I am very frustrated about the ads and media that I'm seeing about PCOS.  For example, insulin resistance does not cause PCOS.  Resolving your insulin resistance alone will not CURE you although it will help many of your symptoms.  Another line I read was that PCOS is linked to hormonal imbalance.  PCOS IS a hormonal imbalance.  How is anyone supposed to find facts when there is so much information is misleading or inaccurate?

So, I have decided to write a series of articles clearing some of the fog surrounding PCOS.  I will be sure to post the links as I complete the articles.  I should have my first article up in the next day or two.

Dan got his hair cut today.  It was longer than mine and now, it's a more professional look.  Much better for getting his foot in the door as a dealer in a casino.  At least we hope it is!  I gave away two PartyLite tealights  and a business card to the ladies at Sports Clips where Dan got his haircut.  They were so nice and friendly, as well as excited about free candles, that it was lots of fun!
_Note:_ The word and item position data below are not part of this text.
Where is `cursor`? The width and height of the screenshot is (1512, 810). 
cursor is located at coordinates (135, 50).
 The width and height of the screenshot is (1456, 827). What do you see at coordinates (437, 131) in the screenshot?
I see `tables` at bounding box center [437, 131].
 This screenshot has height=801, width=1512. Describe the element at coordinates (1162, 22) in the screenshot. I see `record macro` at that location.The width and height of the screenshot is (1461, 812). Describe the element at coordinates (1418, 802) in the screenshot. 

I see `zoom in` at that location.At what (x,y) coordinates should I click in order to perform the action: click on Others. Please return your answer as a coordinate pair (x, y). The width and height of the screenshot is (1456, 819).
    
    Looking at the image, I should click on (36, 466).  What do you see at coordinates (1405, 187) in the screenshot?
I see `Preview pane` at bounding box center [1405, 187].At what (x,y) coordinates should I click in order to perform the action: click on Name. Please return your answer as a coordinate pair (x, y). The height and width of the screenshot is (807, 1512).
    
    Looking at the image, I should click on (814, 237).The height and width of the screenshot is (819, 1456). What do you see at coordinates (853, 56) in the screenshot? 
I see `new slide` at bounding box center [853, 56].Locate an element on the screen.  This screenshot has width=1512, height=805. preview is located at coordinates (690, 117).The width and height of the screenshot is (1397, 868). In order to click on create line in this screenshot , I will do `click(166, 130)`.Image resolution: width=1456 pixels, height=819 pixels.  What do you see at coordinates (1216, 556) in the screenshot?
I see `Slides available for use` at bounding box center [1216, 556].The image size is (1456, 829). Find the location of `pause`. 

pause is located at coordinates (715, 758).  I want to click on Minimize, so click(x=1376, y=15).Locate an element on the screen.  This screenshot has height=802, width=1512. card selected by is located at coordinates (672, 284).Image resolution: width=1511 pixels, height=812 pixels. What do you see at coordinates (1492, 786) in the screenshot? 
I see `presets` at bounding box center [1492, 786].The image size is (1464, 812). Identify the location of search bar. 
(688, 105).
Dan is going to try taking my bike for a ride in the next few days to see how he likes it.  :) Yeah!  

Food Log

No breakfast.

Lunch:  grilled hamburger with lettuce, tomato and red onion.  One hot dog and some roasted brussel sprouts.  The outer leaves that turned dark brown did have a hint of a popcorn taste.  I just rolled them in about a tablespoon of extra virgin olive oil, and added a pinch of Real Salt and some freshly ground black pepper.  I roasted them on the grill and I think it was a bit too hot.  They weren't as done in the middle as I would have liked.  Let's give a big round of applause to Dan's aunt, Cyndie, for her help in making vegetables more yummy!

Dinner:  One tamale, two flautas and four chips with salsa.  My tummy reminded me that this was a big mistake almost immediately after I was done eating.  I wish I knew why I did things like this so I could break these habits a little easier.  I reminded myself to only eat a few chips, but then I ordered foods that I know are not good for me.  I'm certain that over time this will get easier.  It's just not easy yet.